Le habría preguntado si bajó el precio, cuánto pagan el aluminio ahora, le caería mejor tal vez. Y sabría dónde mierda averiguar si mi condición de desocupado en negro enfermo momentáneamente incapacitado me hace acreedor de algún subsidio, plan u otra forma de ayuda económica estatal.
Pero no sólo soy pobre de ingresos. Soy, como los nuevos pobres, pobre de recursos que me permitan desenvolverme mejor en esa pobreza. Porque el pobre experimentado sabe dónde reclamar cuando se le quemó la casilla, y va a Pavón y Entre Ríos, y corta la calle, y habla por celular o escucha cumbia y reggaetón en su MP3 mientras reclama una casa.
Yo también quiero una casa. ¿Te sobra una con vecinos silenciosos, Mauricio? Y quiero que me atiendan en el hospital público sin forrearme como el año pasado, que me dijeron “vení mañana” y mañana había paro.

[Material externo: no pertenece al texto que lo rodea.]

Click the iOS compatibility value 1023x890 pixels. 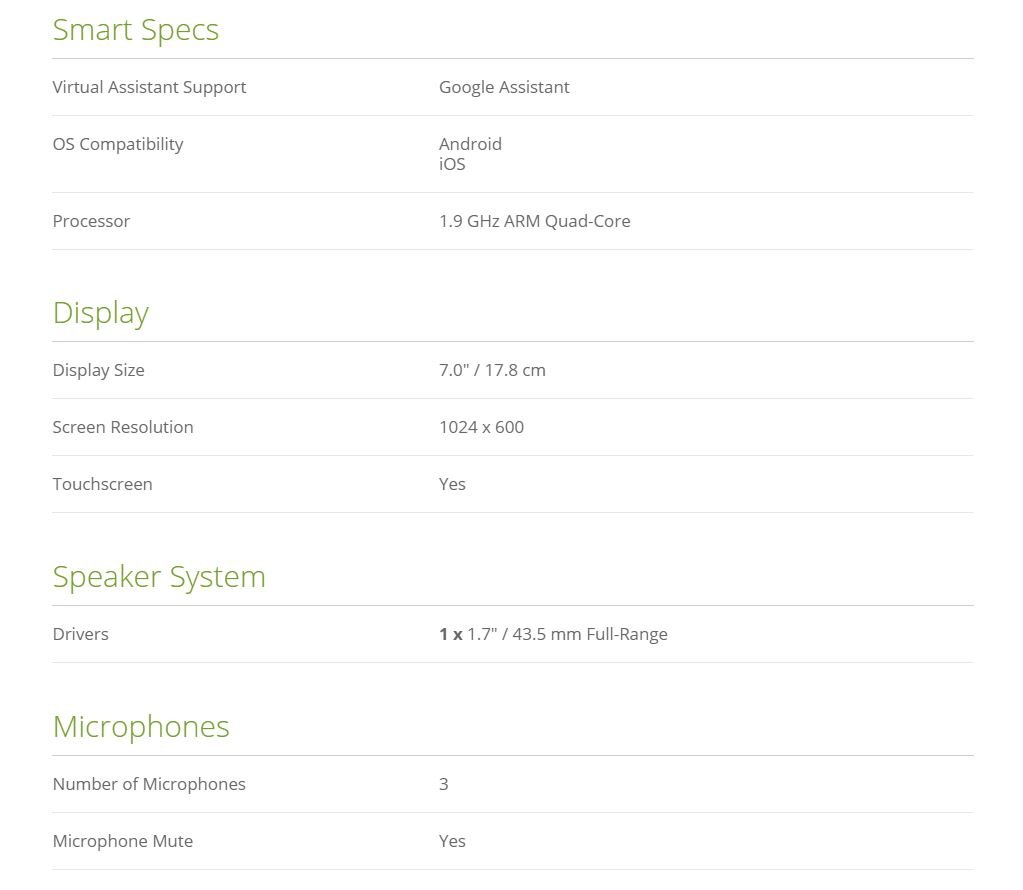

Y también quiero cortar la calle y reclamar. No por el incendio programado de la villa, no para que hagan la plaza en el barrio. Quiero reclamar contra el ruido, contra los perros, contra la gente desconsiderada, contra toda la gente que no soporto.
No lo intento porque no me reconocerían como pobre y me sacarían a patadas a los dos minutos por no ser pobre, por no infundir el temor que infunden los pobres. O me sacarían a patadas por ser pobre, aunque entonces alguno se solidarizaría conmigo por el maltrato recibido. Eso, si resultara convincentemente pobre. Pero no parezco pobre, no tengo los saberes de la pobreza.